● Приведенный отрывок:
┄┄┄┄┄┄

Означает ли это, что я не признаю мировоззренческих аспектов альпинизма, туризма, романтики, общения с природой и т.д.? – Конечно, нет. Однако люди разных мировоззренческих систем совсем по-разному воспринимают величие гор, мысли о неизбежности смерти и смысле своего существования. И если автор статьи "Смысл альпинизма" видит таковой в низшей ступени религиозной школы, то я убежден в обратном: восторг перед горами более естественно ощущать именно материалистам, или пантеистам, одухотворяющим и обожествляющим природу. Мне лично, как материалисту, эта сторона альпинизма-туризма очень близка, является как бы составной частью моей веры, необходимым эмоциональным дополнением к сухой научной картине мироздания. Мало того, мне кажется, что именно религиозный человек не способен к восприятию доподлинного величия жизни гор и их красоты. Видя везде замысел Божий, он и в горах увидит очередную к тому иллюстрацию. Для него горы, конечно, красивы и величественны, но лишь потому, что за ними стоит Господь Бог, а сами по себе они – лишь безжизненная груда мертвых камней.

┄┄┄┄┄┄

Ответьте, пожалуйста: кому, по убеждению автора отрывка, более естественно ощущать восторг перед горами?

┄┄┄┄┄┄

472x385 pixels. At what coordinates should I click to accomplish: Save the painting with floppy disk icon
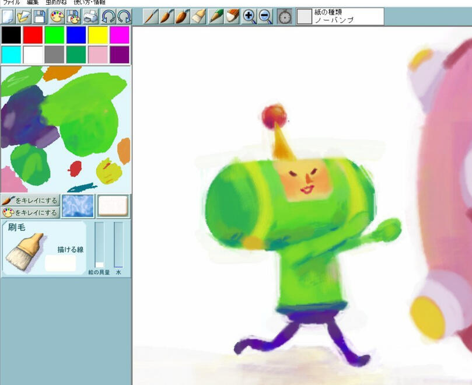[40, 16]
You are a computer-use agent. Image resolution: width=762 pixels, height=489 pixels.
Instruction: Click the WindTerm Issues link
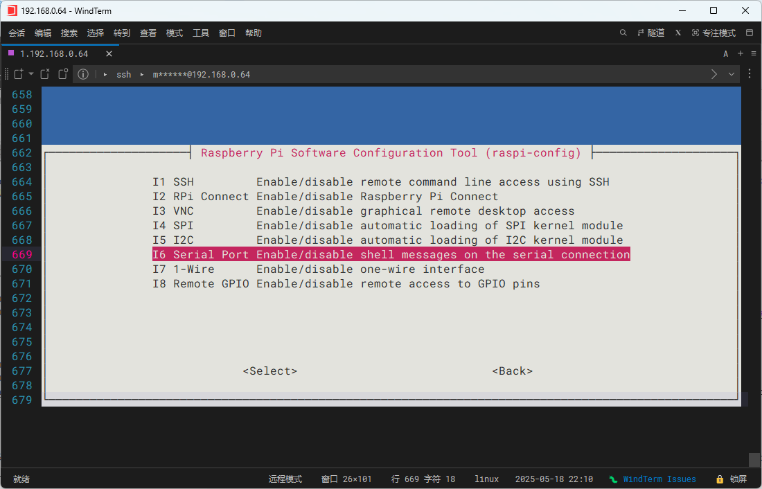pyautogui.click(x=659, y=479)
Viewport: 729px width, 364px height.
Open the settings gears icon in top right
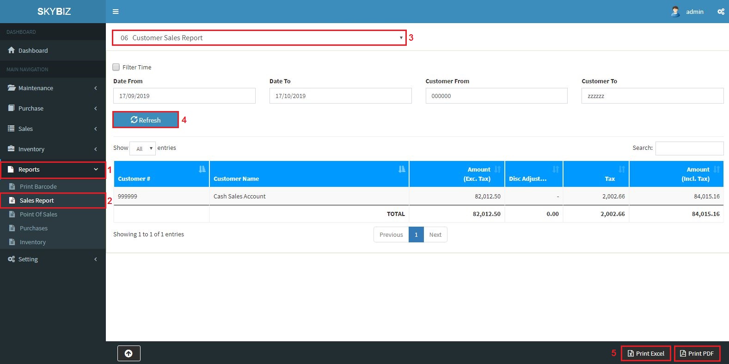pyautogui.click(x=721, y=12)
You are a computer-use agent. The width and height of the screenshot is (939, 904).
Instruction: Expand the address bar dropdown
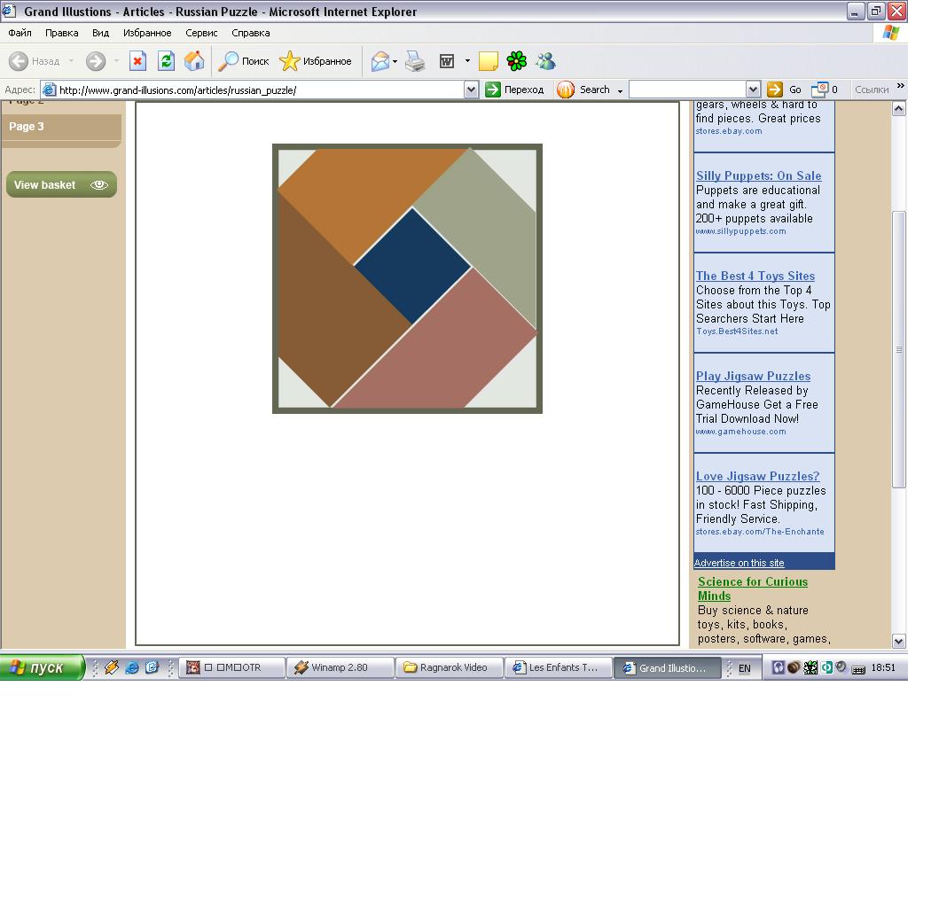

┄┄┄┄┄┄

● Ответ на задание:
Материалистам или пантеистам, одухотворяющим и обожествляющим природу.